Joanna makes as many triangles as she can using combinations of three of these straws. Determine how many different triangles she can make. What combinations of straws does she use? Show your work.
To determine the number of different triangles Joanna can make, we need to consider the number of unique combinations of three straws. Let's assume that Joanna has n straws.
The number of combinations of three straws out of n is denoted by nC3 and can be calculated using the formula:
nC3 = n! / (3! * (n-3)!)
where n! represents the factorial of n.
Now let's consider different scenarios to determine how many triangles Joanna can make:
1) If Joanna has less than three straws, she cannot make any triangles since a triangle requires at least three sides.
2) If Joanna has exactly three straws, then she can make only one triangle since all three straws will form a closed shape without intersecting each other.
3) If Joanna has more than three straws, we can use the formula mentioned earlier to calculate the number of combinations.
For example, if Joanna has five straws (n = 5):
nC3 = 5! / (3! * (5-3)!)
= 5! / (3! * 2!)
= (5 * 4 * 3 * 2 * 1) / ((3 * 2 * 1) * (2 * 1))
= (120) / (6 * 2)
= 10
So, Joanna can make 10 different triangles using five straws, and the combinations of straws she can use are:
- (1, 2, 3)
- (1, 2, 4)
- (1, 2, 5)
- (1, 3, 4)
- (1, 3, 5)
- (1, 4, 5)
- (2, 3, 4)
- (2, 3, 5)
- (2, 4, 5)
- (3, 4, 5)
By applying the same method to other numbers of straws, you can determine the number of different triangles she can make for each scenario.
To determine how many different triangles Joanna can make using combinations of three straws, we need to consider the possible combinations of straws.
Let's assume Joanna has n straws.
To form a triangle, the sum of any two sides must be greater than the third side according to the triangle inequality theorem.
Here's how we can find the combinations of straws Joanna can use to form triangles:
1. Start by selecting three straws out of the given n straws.
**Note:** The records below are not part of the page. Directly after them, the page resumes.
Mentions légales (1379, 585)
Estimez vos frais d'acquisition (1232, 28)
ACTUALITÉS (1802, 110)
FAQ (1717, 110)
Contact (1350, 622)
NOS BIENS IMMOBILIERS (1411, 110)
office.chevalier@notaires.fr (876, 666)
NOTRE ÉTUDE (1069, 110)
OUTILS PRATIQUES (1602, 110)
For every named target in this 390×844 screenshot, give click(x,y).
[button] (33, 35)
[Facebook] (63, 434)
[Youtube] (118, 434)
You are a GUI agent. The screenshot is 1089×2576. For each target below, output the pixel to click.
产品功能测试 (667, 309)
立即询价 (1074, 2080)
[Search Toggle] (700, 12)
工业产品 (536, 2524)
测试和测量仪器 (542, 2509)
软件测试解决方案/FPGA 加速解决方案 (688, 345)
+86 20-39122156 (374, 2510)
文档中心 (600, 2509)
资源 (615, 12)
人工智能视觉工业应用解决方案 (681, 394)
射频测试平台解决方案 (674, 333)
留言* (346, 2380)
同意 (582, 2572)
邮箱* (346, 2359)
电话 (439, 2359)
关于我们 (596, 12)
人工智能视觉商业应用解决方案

This can be done using the combination formula: C(n, 3) = n! / (3!(n-3)!).
2. Calculate the value of C(n, 3) and determine the number of combinations.
Let's consider an example:
Suppose Joanna has 6 straws.
Using the formula C(6, 3) = 6! / (3!(6-3)!) = 20, we find that there are 20 different combinations of straws she can use to form triangles:
1. (1, 2, 3)
2. (1, 2, 4)
3. (1, 2, 5)
4. (1, 2, 6)
5. (1, 3, 4)
6. (1, 3, 5)
7. (1, 3, 6)
8. (1, 4, 5)
9. (1, 4, 6)
10. (1, 5, 6)
11. (2, 3, 4)
12. (2, 3, 5)
13. (2, 3, 6)
14. (2, 4, 5)
15. (2, 4, 6)
16. (2, 5, 6)
17. (3, 4, 5)
18. (3, 4, 6)
19. (3, 5, 6)
20. (4, 5, 6)
So, Joanna can make 20 different triangles using the combinations of three straws from a set of 6 straws.